Director: Mark Neveldine, Brian Taylor
Writers: Scott M. Gimple, Seth Hoffman, David S. Goyer
Stars: Nicholas Cage, Idris Elba, Violante Placido, Ciaran Hinds
Release date: February 17th, 2012
Distributor: Columbia Pictures, Warner Bros. Pictures
Running time: 95 minutes
Best part: Idris Elba.
Worst part: The comedic moments.
Nicholas Cage proves once again that his crazy antics and bad script choices are still in full effect. This adaptation of the infamous Ghost Rider comic book series, Ghost Rider: Spirit of Vengeance, may look cool, but one incomprehensibly ridiculous story and character element after another turns what could’ve been a fun exploitation flick into a barely watchable and stupid waste of time.
With Ghost Rider: Spirit of Vengeance, Things start off promisingly however when we’re immediately thrown into the thick of the action. Moreau (Idris Elba), an alcoholic French outcast but loyalist of the church, desperately tries to save a young boy, Danny (Fergus Riordan), and his mother, Nadya (Violante Placido), from the forces and leather clad henchman of the devil, in the form of Rourke (Ciaran Hinds). His need for a saviour leads him to the Ghost Rider himself, Johnny Blaze (Nicholas Cage). With Blaze clinging onto the hope of exterminating his own demonic torment, its up to this gang of misfits to expel the forces of evil from both themselves and the Earth forever.
Despite having a completely different vision and team behind it than the original, the many embarrassing flaws will give any comic book film fan a reason to audibly sigh and sense of deja vu at the same time.

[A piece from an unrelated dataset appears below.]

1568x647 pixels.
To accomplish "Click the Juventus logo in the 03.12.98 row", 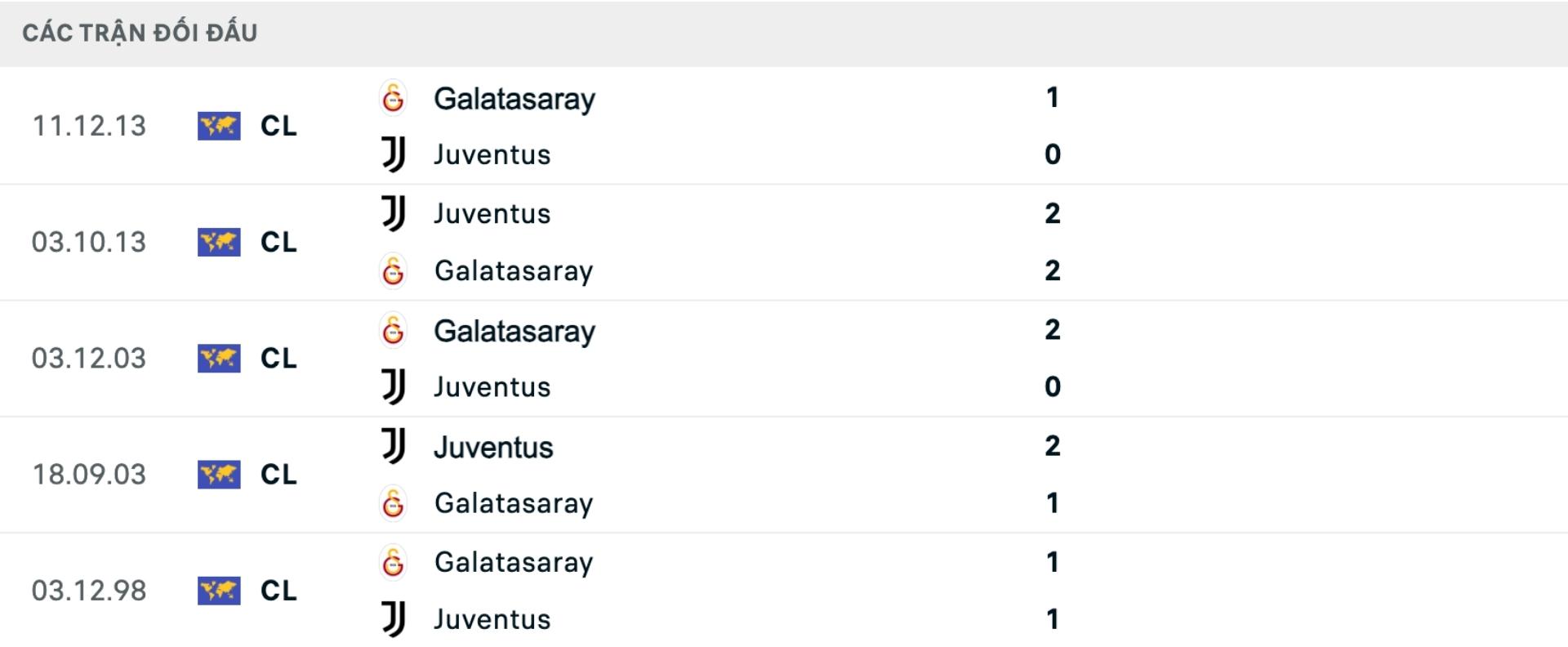I will (394, 619).
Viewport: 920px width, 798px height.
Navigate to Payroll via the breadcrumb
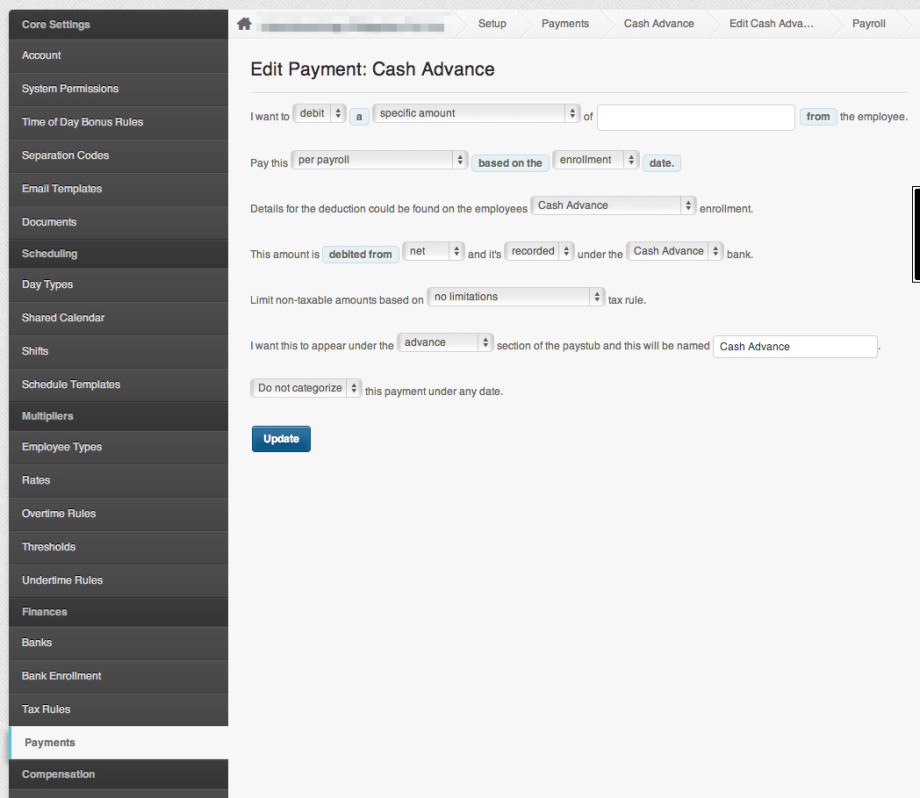click(868, 22)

Agonisingly pursuing to tie this sequel into the lacklustre 2007 original while depicting a rebooted version of the Devil’s bounty hunter, Ghost Rider: Spirit of Vengeance still carries similar pathetic script and directorial failings. Most noticeably, the film stops every few minutes to throw in terrible moments of slapstick comedy and cheesy dialogue. Its painful to sit through scenes of pointless religious preaching and groan-able one liners making up the film’s entirety. Face-palming when Ghost Rider throws a villain under a moving car and says “roadkill” to himself or when pissing fire and laughing at the audience would be completely agreeable. The script goes even further into the bowels of hell with a cliche story, quickly turning from gothic action film to boring road trip, that moves increasingly slow throughout the second and third acts. The idea of the devil trying to force his body into a prepubescent boy is a stupid Exorcist style cliche to begin with. Not only do several plot twists throughout involving character consistency make no sense, but the final scene is forced to a point of throwing in one more cliché within the space of a minute.

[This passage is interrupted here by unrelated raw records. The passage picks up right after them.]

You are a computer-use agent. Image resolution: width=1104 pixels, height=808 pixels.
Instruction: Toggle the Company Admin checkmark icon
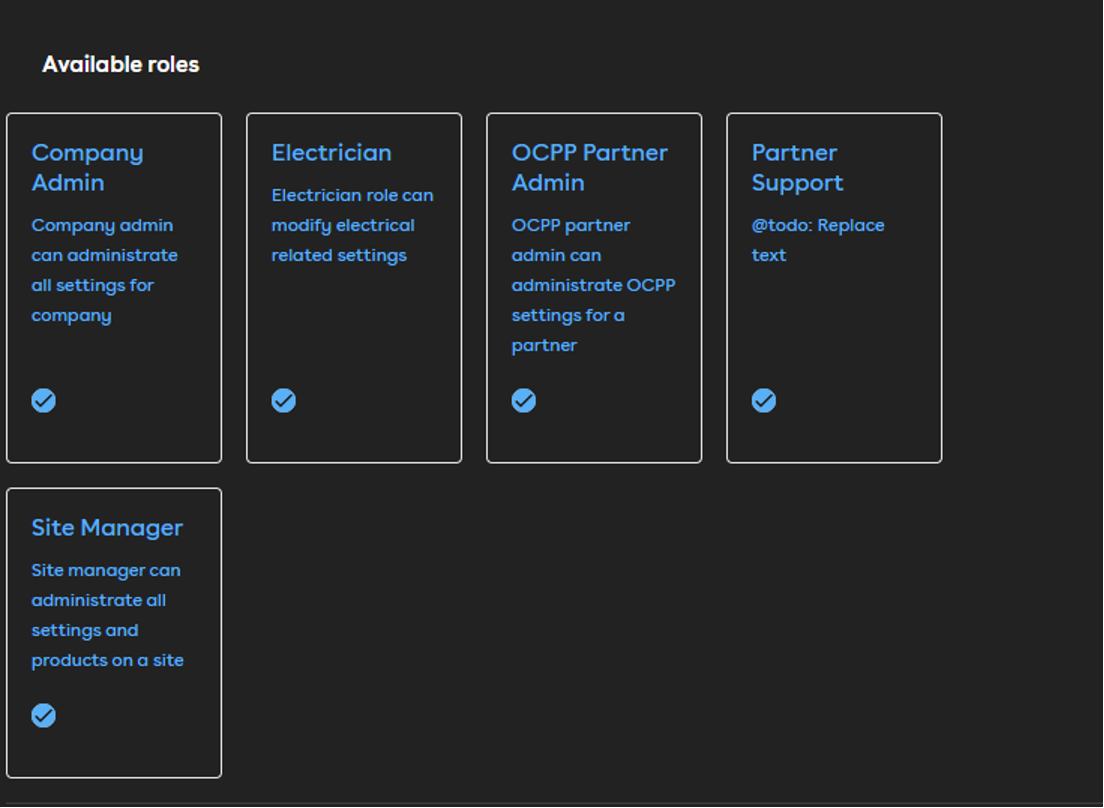tap(43, 400)
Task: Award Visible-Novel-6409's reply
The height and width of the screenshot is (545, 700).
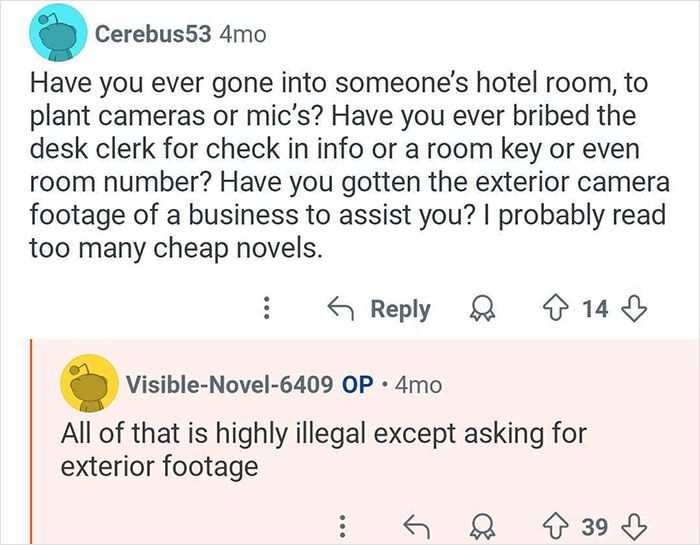Action: [x=483, y=523]
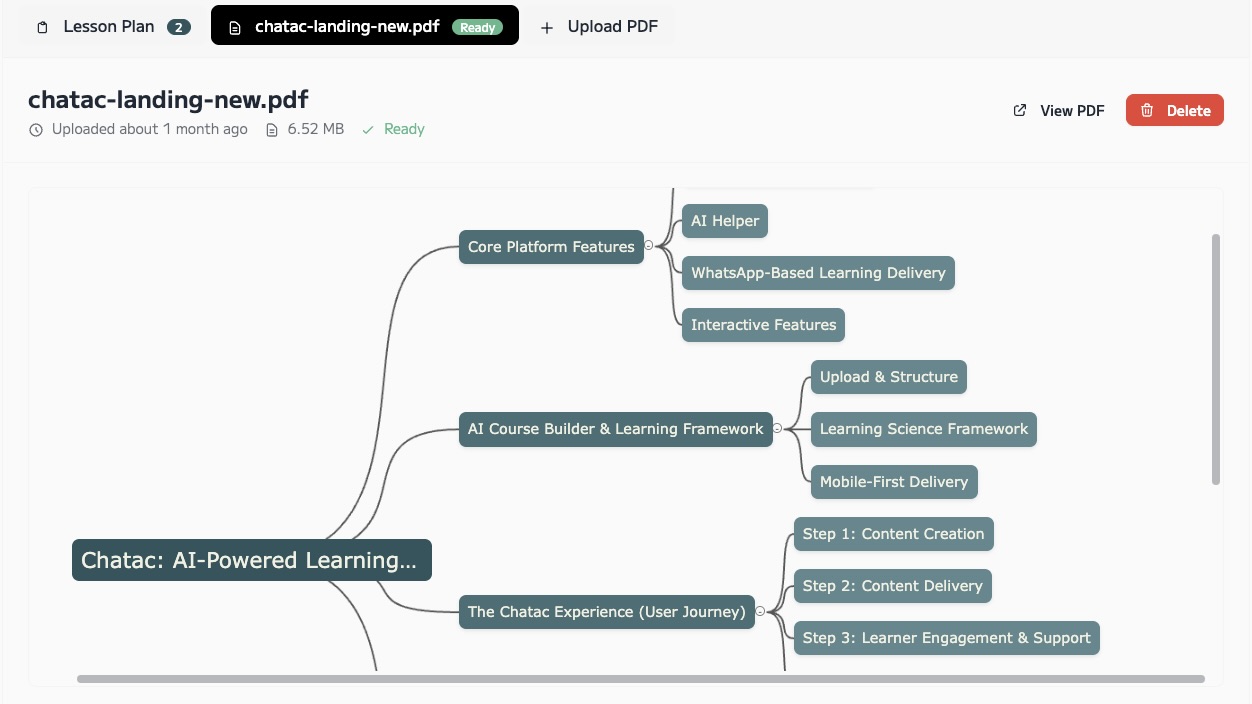
Task: Select the root node Chatac: AI-Powered Learning
Action: 251,560
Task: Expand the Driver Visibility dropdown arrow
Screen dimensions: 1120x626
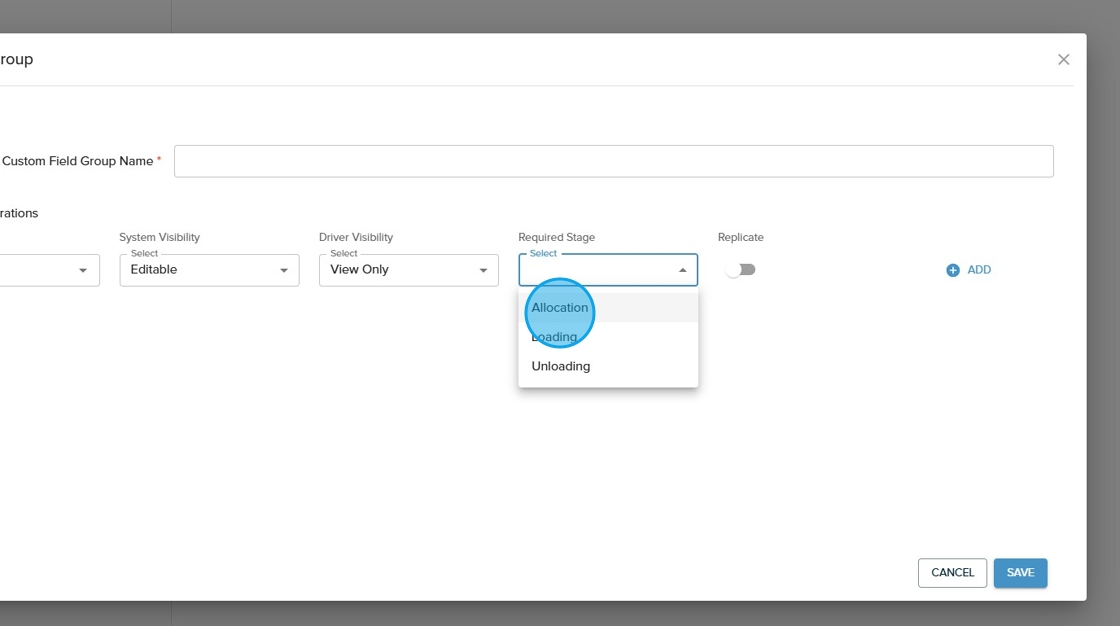Action: (483, 270)
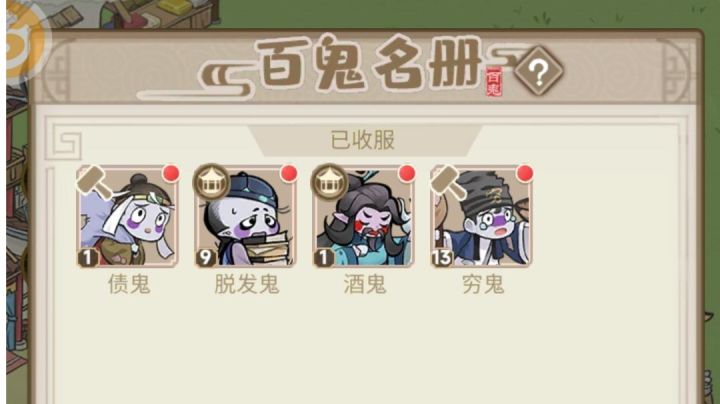Open the 已收服 tab header
The image size is (720, 404).
363,140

“He’s scraping at the door. Scraping at the door! And if you don’t tell what I wanna know, I’m gonna let him out. And when he’s done with you, there won’t be anything left, you understand?” (Johnny Blaze/Ghost Rider (Nicholas Cage), Ghost Rider: Spirit of Vengeance).
Mark Neveldine and Brian Taylor (The Crank Movies, Gamer) have taken their schizophrenic but innovative visual style and focus on a character perfect for their film-making eye. Their interpretation of the incinerating motorcycle rider starts off promising; bringing tight editing, cinematography and gritty 2D animated origin sequences together with the thrill of the chase and a climactic score to create a somewhat entertaining first 25 minutes. But soon their crazy style conflicts with the boring script to become increasingly irritating and somewhat useless, creating the obviously uneven pacing and tone. Also descending in quality after the strong opening are the performances. Cage plays it too far over the top to become an impersonation of himself, particularly when trying to contain the Ghost Rider. While Hinds and Johnny Whitworth as Carrigan start off exuding charisma but soon turn into corny and ineffectual villainous caricatures. Putting out the fires somewhat is Elba. Still sporting the same contact lenses he had in Thor, his cool reserve and endless charm provide a notable performance, despite delivering a strange French/Caribbean accent.
Adding to Nicholas Cage’s disastrous run of critical and commercial slip-ups, Ghost Rider: Spirit of Vengeance doesn’t even pack enough Cohoes to be considered a guilty pleasure. Sadly, this fire fizzles out quick!